Data records below:

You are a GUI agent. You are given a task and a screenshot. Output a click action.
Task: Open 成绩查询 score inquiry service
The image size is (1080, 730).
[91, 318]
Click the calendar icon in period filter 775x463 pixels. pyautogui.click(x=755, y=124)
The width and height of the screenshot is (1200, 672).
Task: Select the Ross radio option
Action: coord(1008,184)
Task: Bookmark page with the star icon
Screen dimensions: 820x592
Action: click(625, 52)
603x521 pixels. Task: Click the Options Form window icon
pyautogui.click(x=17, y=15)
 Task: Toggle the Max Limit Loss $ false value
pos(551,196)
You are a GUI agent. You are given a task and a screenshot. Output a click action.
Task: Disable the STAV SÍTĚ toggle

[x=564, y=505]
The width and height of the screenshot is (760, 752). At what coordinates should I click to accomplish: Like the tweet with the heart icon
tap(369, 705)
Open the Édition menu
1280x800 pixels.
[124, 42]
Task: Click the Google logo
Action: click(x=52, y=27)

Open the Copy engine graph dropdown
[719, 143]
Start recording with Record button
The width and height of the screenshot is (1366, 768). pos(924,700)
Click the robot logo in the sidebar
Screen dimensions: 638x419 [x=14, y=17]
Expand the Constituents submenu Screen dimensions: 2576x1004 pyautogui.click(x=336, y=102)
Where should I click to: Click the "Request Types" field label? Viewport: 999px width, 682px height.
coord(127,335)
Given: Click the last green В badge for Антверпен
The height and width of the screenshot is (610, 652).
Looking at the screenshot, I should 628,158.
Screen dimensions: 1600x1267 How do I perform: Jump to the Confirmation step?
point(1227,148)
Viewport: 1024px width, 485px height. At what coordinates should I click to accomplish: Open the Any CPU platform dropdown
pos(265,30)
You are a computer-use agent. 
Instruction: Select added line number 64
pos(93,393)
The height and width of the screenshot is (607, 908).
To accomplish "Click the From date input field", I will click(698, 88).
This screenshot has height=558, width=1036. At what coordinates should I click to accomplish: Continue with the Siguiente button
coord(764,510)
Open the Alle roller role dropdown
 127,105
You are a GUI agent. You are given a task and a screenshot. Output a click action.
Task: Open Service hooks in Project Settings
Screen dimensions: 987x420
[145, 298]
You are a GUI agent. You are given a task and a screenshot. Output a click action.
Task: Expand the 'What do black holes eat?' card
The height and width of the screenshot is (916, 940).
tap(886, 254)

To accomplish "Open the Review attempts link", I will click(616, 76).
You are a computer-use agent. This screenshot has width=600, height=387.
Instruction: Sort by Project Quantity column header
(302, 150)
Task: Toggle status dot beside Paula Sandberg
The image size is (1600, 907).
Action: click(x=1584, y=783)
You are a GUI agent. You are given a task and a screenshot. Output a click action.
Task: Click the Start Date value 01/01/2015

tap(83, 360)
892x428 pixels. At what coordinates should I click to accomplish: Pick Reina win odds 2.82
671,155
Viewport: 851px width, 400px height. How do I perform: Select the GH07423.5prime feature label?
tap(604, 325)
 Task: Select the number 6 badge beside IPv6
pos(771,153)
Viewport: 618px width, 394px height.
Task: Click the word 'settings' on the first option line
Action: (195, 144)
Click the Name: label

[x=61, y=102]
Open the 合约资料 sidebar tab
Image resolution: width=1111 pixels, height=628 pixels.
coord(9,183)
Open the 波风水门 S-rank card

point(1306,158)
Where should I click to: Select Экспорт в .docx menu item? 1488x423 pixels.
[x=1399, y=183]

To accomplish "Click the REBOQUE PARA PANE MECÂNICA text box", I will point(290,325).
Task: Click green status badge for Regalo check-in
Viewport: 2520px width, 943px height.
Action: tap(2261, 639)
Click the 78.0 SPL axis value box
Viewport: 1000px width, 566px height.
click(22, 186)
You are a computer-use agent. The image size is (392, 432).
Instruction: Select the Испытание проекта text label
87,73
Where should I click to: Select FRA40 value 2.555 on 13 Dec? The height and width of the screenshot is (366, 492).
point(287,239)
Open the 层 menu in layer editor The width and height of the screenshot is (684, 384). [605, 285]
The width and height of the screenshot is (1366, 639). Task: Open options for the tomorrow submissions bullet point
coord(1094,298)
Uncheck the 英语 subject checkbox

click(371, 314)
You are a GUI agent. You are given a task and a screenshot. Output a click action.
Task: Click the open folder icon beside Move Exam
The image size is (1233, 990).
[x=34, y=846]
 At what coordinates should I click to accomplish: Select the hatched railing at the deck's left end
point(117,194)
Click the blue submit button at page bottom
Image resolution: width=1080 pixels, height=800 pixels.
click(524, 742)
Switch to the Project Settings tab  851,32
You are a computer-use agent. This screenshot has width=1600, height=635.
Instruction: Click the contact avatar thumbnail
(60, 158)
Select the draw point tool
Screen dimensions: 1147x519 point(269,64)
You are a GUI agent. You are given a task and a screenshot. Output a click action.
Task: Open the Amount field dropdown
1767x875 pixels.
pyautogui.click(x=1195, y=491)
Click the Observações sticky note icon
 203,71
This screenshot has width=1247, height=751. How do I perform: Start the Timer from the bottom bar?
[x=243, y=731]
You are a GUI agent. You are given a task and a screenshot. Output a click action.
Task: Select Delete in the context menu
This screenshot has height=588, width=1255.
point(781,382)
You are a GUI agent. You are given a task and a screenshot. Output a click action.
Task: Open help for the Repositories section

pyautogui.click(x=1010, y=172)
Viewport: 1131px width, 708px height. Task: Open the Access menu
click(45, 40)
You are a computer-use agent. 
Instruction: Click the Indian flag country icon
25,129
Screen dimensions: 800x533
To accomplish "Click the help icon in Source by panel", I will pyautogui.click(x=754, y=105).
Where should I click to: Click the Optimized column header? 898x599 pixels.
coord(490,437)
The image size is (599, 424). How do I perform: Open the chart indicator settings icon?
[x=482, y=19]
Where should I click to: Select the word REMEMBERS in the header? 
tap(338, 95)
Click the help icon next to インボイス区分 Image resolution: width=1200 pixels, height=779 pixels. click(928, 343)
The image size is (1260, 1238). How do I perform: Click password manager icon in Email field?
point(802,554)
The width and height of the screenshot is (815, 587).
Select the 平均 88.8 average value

End of Data records.

- Instructions for the task -
In full and unchanged, repeat the data above.

- Finished exercise -
You are a GUI agent. You are given a task and a screenshot. Output a click action.
Task: Open 成绩查询 score inquiry service
The image size is (1080, 730).
[91, 318]
Click the calendar icon in period filter 775x463 pixels. pyautogui.click(x=755, y=124)
The width and height of the screenshot is (1200, 672).
Task: Select the Ross radio option
Action: coord(1008,184)
Task: Bookmark page with the star icon
Screen dimensions: 820x592
Action: click(625, 52)
603x521 pixels. Task: Click the Options Form window icon
pyautogui.click(x=17, y=15)
 Task: Toggle the Max Limit Loss $ false value
pos(551,196)
You are a GUI agent. You are given a task and a screenshot. Output a click action.
Task: Disable the STAV SÍTĚ toggle

[x=564, y=505]
The width and height of the screenshot is (760, 752). At what coordinates should I click to accomplish: Like the tweet with the heart icon
tap(369, 705)
Open the Édition menu
1280x800 pixels.
[124, 42]
Task: Click the Google logo
Action: click(x=52, y=27)

Open the Copy engine graph dropdown
[719, 143]
Start recording with Record button
The width and height of the screenshot is (1366, 768). pos(924,700)
Click the robot logo in the sidebar
Screen dimensions: 638x419 [x=14, y=17]
Expand the Constituents submenu Screen dimensions: 2576x1004 pyautogui.click(x=336, y=102)
Where should I click to: Click the "Request Types" field label? Viewport: 999px width, 682px height.
coord(127,335)
Given: Click the last green В badge for Антверпен
The height and width of the screenshot is (610, 652).
Looking at the screenshot, I should 628,158.
Screen dimensions: 1600x1267 How do I perform: Jump to the Confirmation step?
point(1227,148)
Viewport: 1024px width, 485px height. At what coordinates should I click to accomplish: Open the Any CPU platform dropdown
pos(265,30)
You are a computer-use agent. 
Instruction: Select added line number 64
pos(93,393)
The height and width of the screenshot is (607, 908).
To accomplish "Click the From date input field", I will click(698, 88).
This screenshot has height=558, width=1036. At what coordinates should I click to accomplish: Continue with the Siguiente button
coord(764,510)
Open the Alle roller role dropdown
 127,105
You are a GUI agent. You are given a task and a screenshot. Output a click action.
Task: Open Service hooks in Project Settings
Screen dimensions: 987x420
[145, 298]
You are a GUI agent. You are given a task and a screenshot. Output a click action.
Task: Expand the 'What do black holes eat?' card
The height and width of the screenshot is (916, 940).
tap(886, 254)

To accomplish "Open the Review attempts link", I will click(616, 76).
You are a computer-use agent. This screenshot has width=600, height=387.
Instruction: Sort by Project Quantity column header
(302, 150)
Task: Toggle status dot beside Paula Sandberg
The image size is (1600, 907).
Action: click(x=1584, y=783)
You are a GUI agent. You are given a task and a screenshot. Output a click action.
Task: Click the Start Date value 01/01/2015

tap(83, 360)
892x428 pixels. At what coordinates should I click to accomplish: Pick Reina win odds 2.82
671,155
Viewport: 851px width, 400px height. How do I perform: Select the GH07423.5prime feature label?
tap(604, 325)
 Task: Select the number 6 badge beside IPv6
pos(771,153)
Viewport: 618px width, 394px height.
Task: Click the word 'settings' on the first option line
Action: (195, 144)
Click the Name: label

[x=61, y=102]
Open the 合约资料 sidebar tab
Image resolution: width=1111 pixels, height=628 pixels.
coord(9,183)
Open the 波风水门 S-rank card

point(1306,158)
Where should I click to: Select Экспорт в .docx menu item? 1488x423 pixels.
[x=1399, y=183]

To accomplish "Click the REBOQUE PARA PANE MECÂNICA text box", I will point(290,325).
Task: Click green status badge for Regalo check-in
Viewport: 2520px width, 943px height.
Action: tap(2261, 639)
Click the 78.0 SPL axis value box
Viewport: 1000px width, 566px height.
click(22, 186)
You are a computer-use agent. The image size is (392, 432).
Instruction: Select the Испытание проекта text label
87,73
Where should I click to: Select FRA40 value 2.555 on 13 Dec? The height and width of the screenshot is (366, 492).
point(287,239)
Open the 层 menu in layer editor The width and height of the screenshot is (684, 384). [605, 285]
The width and height of the screenshot is (1366, 639). Task: Open options for the tomorrow submissions bullet point
coord(1094,298)
Uncheck the 英语 subject checkbox

click(371, 314)
You are a GUI agent. You are given a task and a screenshot. Output a click action.
Task: Click the open folder icon beside Move Exam
The image size is (1233, 990).
[x=34, y=846]
 At what coordinates should I click to accomplish: Select the hatched railing at the deck's left end
point(117,194)
Click the blue submit button at page bottom
Image resolution: width=1080 pixels, height=800 pixels.
click(524, 742)
Switch to the Project Settings tab  851,32
You are a computer-use agent. This screenshot has width=1600, height=635.
Instruction: Click the contact avatar thumbnail
(60, 158)
Select the draw point tool
Screen dimensions: 1147x519 point(269,64)
You are a GUI agent. You are given a task and a screenshot. Output a click action.
Task: Open the Amount field dropdown
1767x875 pixels.
pyautogui.click(x=1195, y=491)
Click the Observações sticky note icon
 203,71
This screenshot has width=1247, height=751. How do I perform: Start the Timer from the bottom bar?
[x=243, y=731]
You are a GUI agent. You are given a task and a screenshot. Output a click action.
Task: Select Delete in the context menu
This screenshot has height=588, width=1255.
point(781,382)
You are a GUI agent. You are given a task and a screenshot. Output a click action.
Task: Open help for the Repositories section

pyautogui.click(x=1010, y=172)
Viewport: 1131px width, 708px height. Task: Open the Access menu
click(45, 40)
You are a computer-use agent. 
Instruction: Click the Indian flag country icon
25,129
Screen dimensions: 800x533
To accomplish "Click the help icon in Source by panel", I will pyautogui.click(x=754, y=105).
Where should I click to: Click the Optimized column header? 898x599 pixels.
coord(490,437)
The image size is (599, 424). How do I perform: Open the chart indicator settings icon?
[x=482, y=19]
Where should I click to: Select the word REMEMBERS in the header? 
tap(338, 95)
Click the help icon next to インボイス区分 Image resolution: width=1200 pixels, height=779 pixels. click(928, 343)
The image size is (1260, 1238). How do I perform: Click password manager icon in Email field?
point(802,554)
The width and height of the screenshot is (815, 587).
Select the 平均 88.8 average value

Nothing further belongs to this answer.